Write out the passage from the article on teaching literacy in History below, starting with "Literacy is important" and going on through "whole school level.".

▶ Exercise passage
● ● ●

For those of you who ‘eye-rolled’ when you saw the title of this article – I get it.

You may work in a setting with a Whole-School Literacy focus that means you have multiple laminated pieces of paper stuck to the wall. You are reminded to focus on literacy but are given no clear guidance on how you make that subject-specific.

Perhaps you have just started or just finished your training. You may have had a generic lecture on literacy. But now you have started teaching you’re not sure what you include that in a pre-planned curriculum that appears to leave no room for manoeuvre.

The barriers

Literacy is important but it is often not done well. As Geoff Barton stated recently in OUP’s Word Gap report; it must be planned on a whole school level.

I totally agree, but as teachers, the whole school vision is realised by what we do in the classroom. And, the whole school literacy policies vary from school to school.

Also, there is a strong argument that as History teachers we ‘do’ literacy all the time. This is because of the nature of the subject. Our first order concepts, key terms and a focus on explaining, analyzing and making judgments means we incorporate literacy into all of our lessons.

For some students this is fine. They will absorb the subject-specific vocabulary required, and they will build an understanding.

It has been argued, that this is largely because they were exposed to a wide range of vocabulary by the age of 4. According to a 2016 study by UCL Institute of Education:

“Early spoken language skills are the most significant predictor of literacy skills at age 11. One in four (23%) children who struggle with language at age five do not reach the expected standard in English at the end of primary school, compared with just 1 in 25 (4%) children who had good language skills at age five”

● ● ●

▶ Exercise data
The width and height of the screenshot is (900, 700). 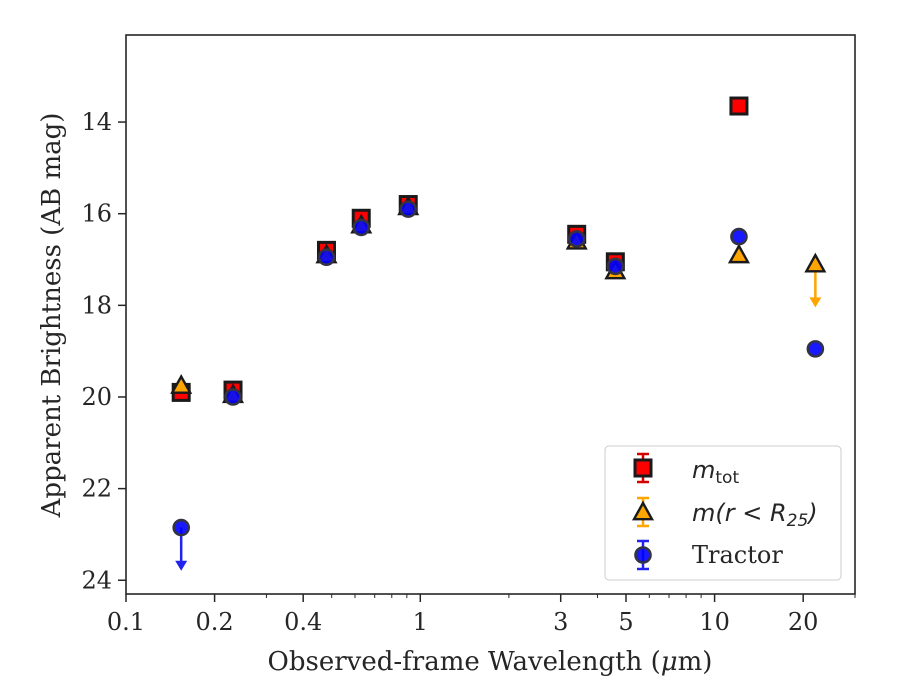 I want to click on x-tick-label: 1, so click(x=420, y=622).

● ● ●

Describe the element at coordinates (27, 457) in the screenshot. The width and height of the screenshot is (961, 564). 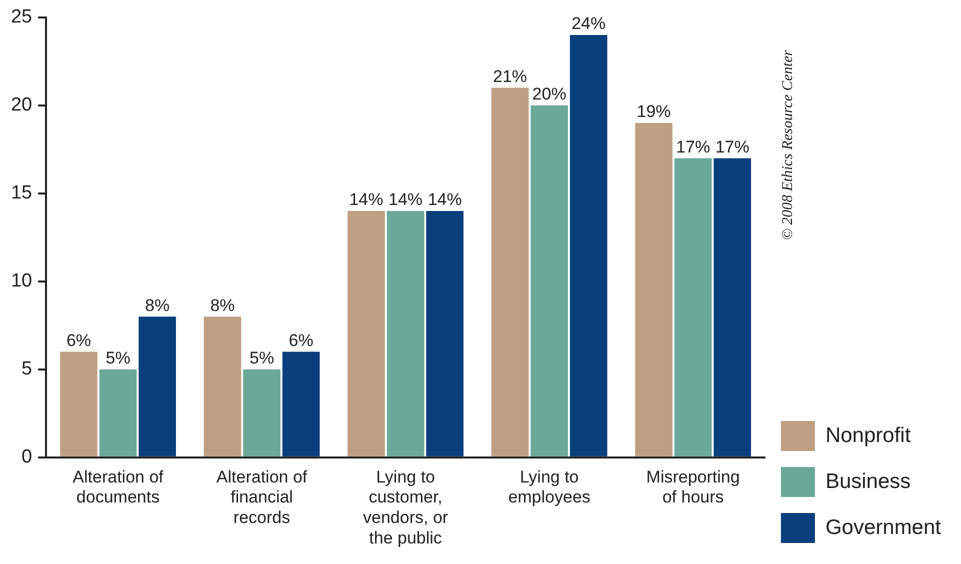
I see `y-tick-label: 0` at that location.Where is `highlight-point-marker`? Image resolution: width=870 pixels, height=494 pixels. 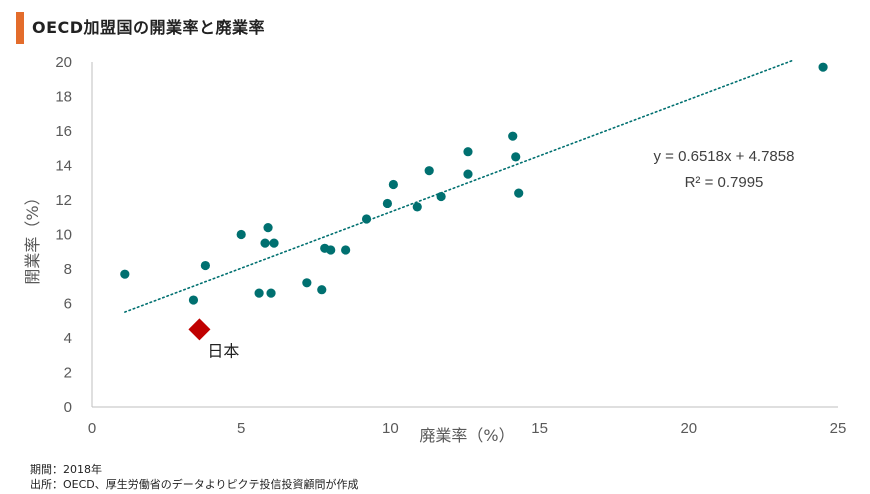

● ● ●

▶ Written answer
Literacy is important but it is often not done well. As Geoff Barton stated recently in OUP’s Word Gap report; it must be planned on a whole school level.